Brief items
The current development kernel is 3.10-rc2,
released on May 20. Linus says:
"
For being an -rc2, it's not unreasonably sized, but I did take a few
pulls that I wouldn't have taken later in the rc series. So it's not
exactly small either. We've got arch updates (PPC, MIPS, PA-RISC), we've
got driver fixes (net, gpu, target, xen), and we've got filesystem updates
(btrfs, ext4 and cepth - rbd)."
Stable updates:
3.9.3, 3.4.46, and
and 3.0.79 were released on May 19; 3.6.11.4 came out on May 20.
Comments (none posted)
A new kernel tracing tool called "ktap" has
made its first release. "
KTAP have
different design principles from Linux mainstream dynamic tracing language
in that it's based on bytecode, so it doesn't depend upon GCC, doesn't
require compiling a kernel module, safe to use in production environment,
fulfilling the embedded ecosystem's tracing needs." It's in an
early state; the project is looking for testers and contributors.
Comments (10 posted)
By Jonathan Corbet
May 22, 2013
As reported in our
Linux Storage,
Filesystem, and Memory Management Summit coverage, the decision was
made to merge the
zswap compressed swap
cache subsystem while holding off on the rather more complex "zcache"
subsystem. But conference
decisions can often run into difficulties during the implementation process; that has proved to be the case here.

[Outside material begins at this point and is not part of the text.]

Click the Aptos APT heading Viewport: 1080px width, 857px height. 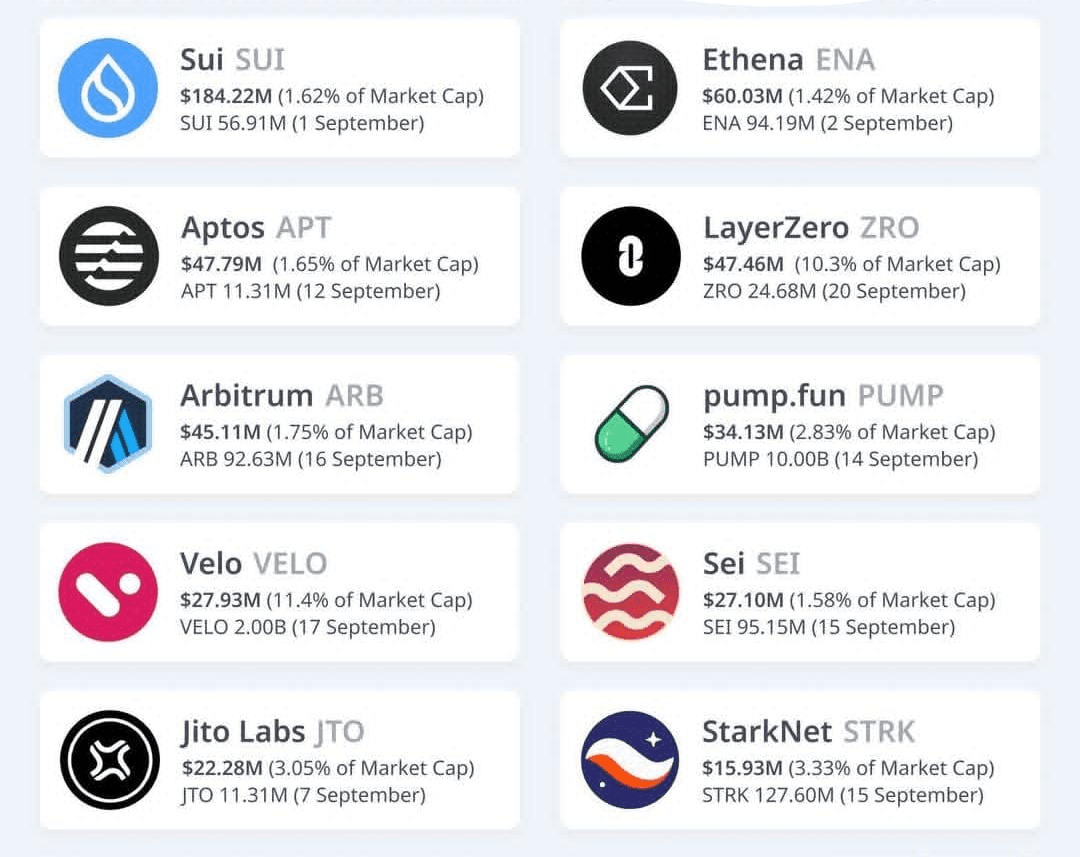click(255, 228)
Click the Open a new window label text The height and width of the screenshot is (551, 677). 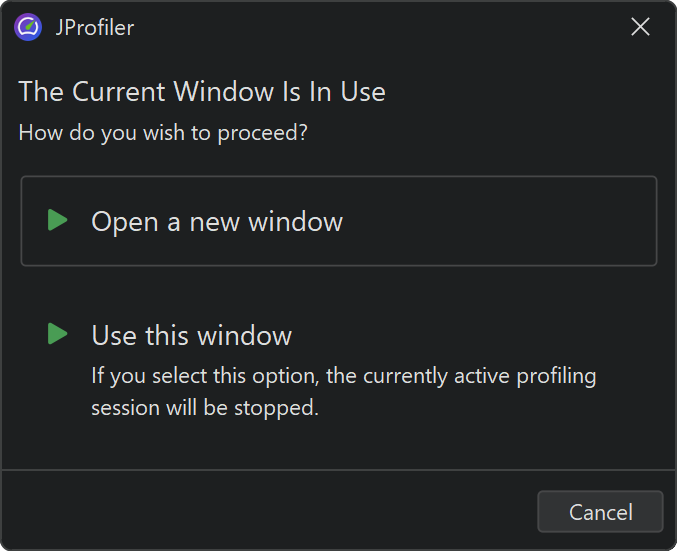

Zswap developer Seth Jennings duly submitted
the code for consideration for the 3.11 development cycle. He quickly
ran into opposition from zcache developer Dan Magenheimer; Dan had agreed
with the merging of zswap in principle, but he expressed concerns that zswap may perform
poorly in some situations. According to Dan, it would be better to fix
these problems before merging the code:
I think the real challenge of zswap (or zcache) and the value to
distros and end users requires us to get this right BEFORE users
start filing bugs about performance weirdness. After which most
users and distros will simply default to 0% (i.e. turn zswap off)
because zswap unpredictably sometimes sucks.
The discussion went around in circles the way that in-kernel compression
discussions often do. In the end, though, the consensus among memory
management developers (but not Dan) was probably best summarized by Mel Gorman:
I think there is a lot of ugly in there and potential for weird
performance bugs. I ran out of beans complaining about different
parts during the review but fixing it out of tree or in staging
like it's been happening to date has clearly not worked out at all.
So the end result is likely to be that zswap will be merged for 3.11, but
with a number of warnings attached to it. Then, with luck, the increased
visibility of the code will motivate developers to prepare patches and
improve the code to a point where it is production-ready.
Comments (2 posted)
Kernel development news
By Jonathan Corbet
May 22, 2013
Once upon a time, usable tracing tools for Linux were few and far between.
Now, instead, there is a wealth of choices, including the in-kernel ftrace
facility, SystemTap, and the LTTng suite; Oracle also has
a
port of DTrace for its distribution, available to its paying customers.
On May 21, another alternative showed up in the form of the
ktap 0.1 release. Ktap does not offer any
major features that are not available from the other tracing tools, but
there may still be a place for it in the tracing ecosystem.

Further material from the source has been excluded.